» **SOURCE EXCERPT**
++++++++++++++++++++
South Beach/China Basin
One of the city’s most popular new residential areas for young professionals, South Beach arose from a virtual wasteland at the southern end of the Embarcadero and the western edge of SoMa. Apartment complexes and boat marinas squeeze together between the foot of the Bay Bridge and Pacific Bell Park, the San Francisco Giants’ brand new waterfront baseball stadium. Warehouses and factories have either been converted into stylish lofts or are being razed in a swath of development extending down Third Street to the forthcoming Mission Bay development.

Haight-Ashbury and the Panhandle
This small, but densely concentrated cradle of the hippie movement, has tried to retain much of its flower-power, peace-and-love appeal. While real Summer-of-Love generation hippies may be hard to find, young people, dreadlocked, skinheaded, or skateboard-crazy have continued to come to the Haight to break boundaries. The colorful bars and restaurants of upper Haight Street, however, are always packed with job-holding, going-places twenty-somethings. The annual Haight-Ashbury Street Fair is quite a scene. Architecture buffs will want to take a look at the regal Victorians on the Panhandle-the grassy, tree-lined strip extends east from Golden Gate Park along Fell and Oak Streets.
++++++++++++++++++++
» **INFORMATION SUPPLIED**
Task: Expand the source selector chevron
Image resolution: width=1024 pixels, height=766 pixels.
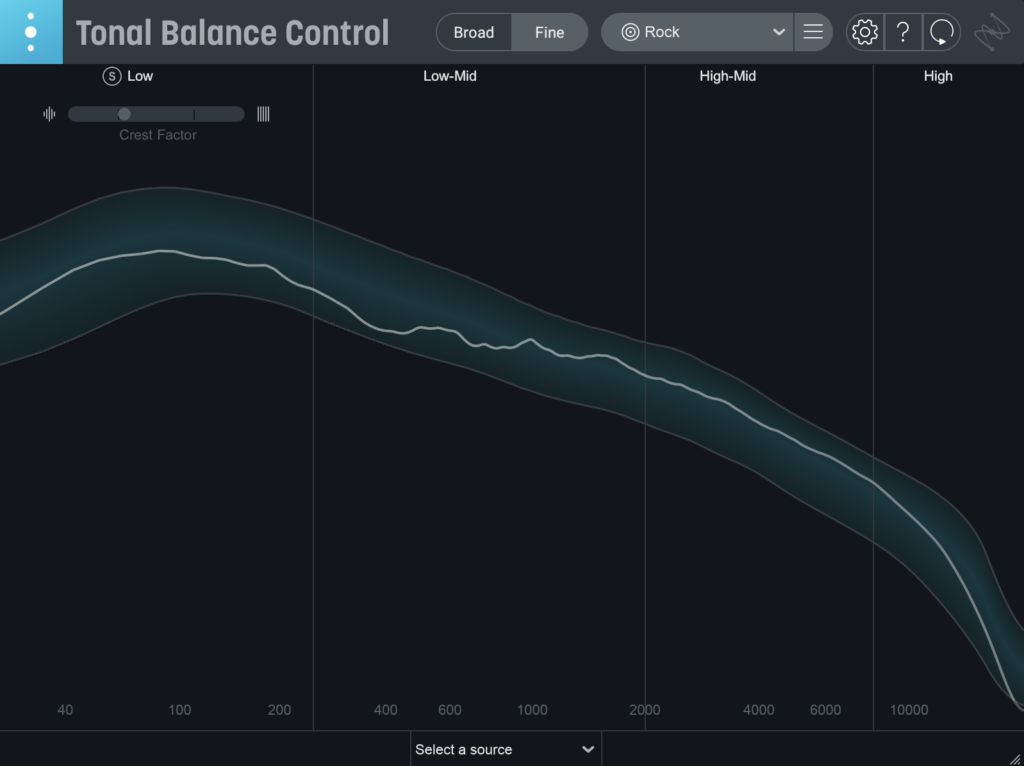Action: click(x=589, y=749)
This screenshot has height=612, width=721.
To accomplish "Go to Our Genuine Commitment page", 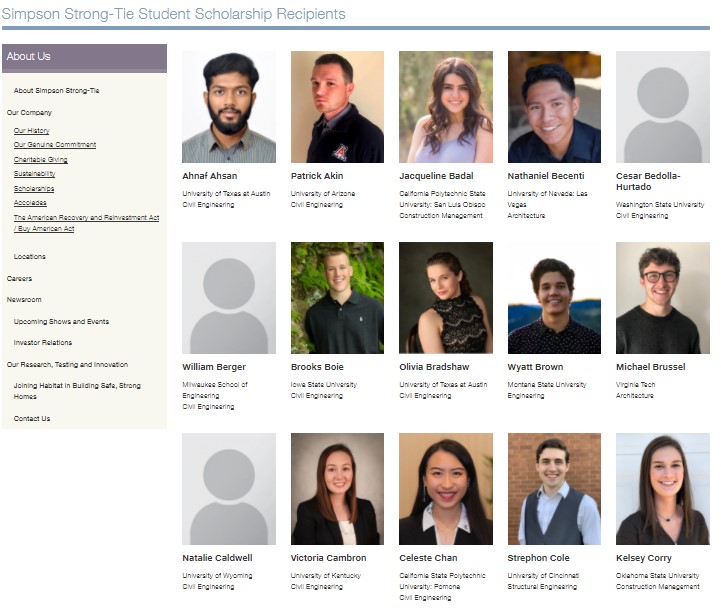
++++++++++++++++++++
» **TASKS**
• a. Answer these questions using the neighborhood excerpt above, one answer per line and marked the same way:
(i) Which baseball team plays at Pacific Bell Park?
(ii) Down which street does the swath of development extend?
(iii) Along which streets does the Panhandle extend east from Golden Gate Park?
• b. From the neighborhood excerpt above, write out the passage starting at "South Beach/China Basin" and ending at "Mission Bay development.".
• c. Decide whether each statement agrees with the neighborhood excerpt above. Answer yes or no, and quote the words that settle it.
(i) South Beach lies at the northern end of the Embarcadero.
(ii) The bars and restaurants of upper Haight Street are always packed.
(iii) A Haight-Ashbury street fair takes place every year.

» **ANSWERS PER TASK**
• a.
(i) The San Francisco Giants
(ii) Third Street
(iii) Fell and Oak Streets

• b.
South Beach/China Basin
One of the city’s most popular new residential areas for young professionals, South Beach arose from a virtual wasteland at the southern end of the Embarcadero and the western edge of SoMa. Apartment complexes and boat marinas squeeze together between the foot of the Bay Bridge and Pacific Bell Park, the San Francisco Giants’ brand new waterfront baseball stadium. Warehouses and factories have either been converted into stylish lofts or are being razed in a swath of development extending down Third Street to the forthcoming Mission Bay development.

• c.
(i) No: "at the southern end of the Embarcadero"
(ii) Yes: "The colorful bars and restaurants of upper Haight Street, however, are always packed"
(iii) Yes: "The annual Haight-Ashbury Street Fair is quite a scene."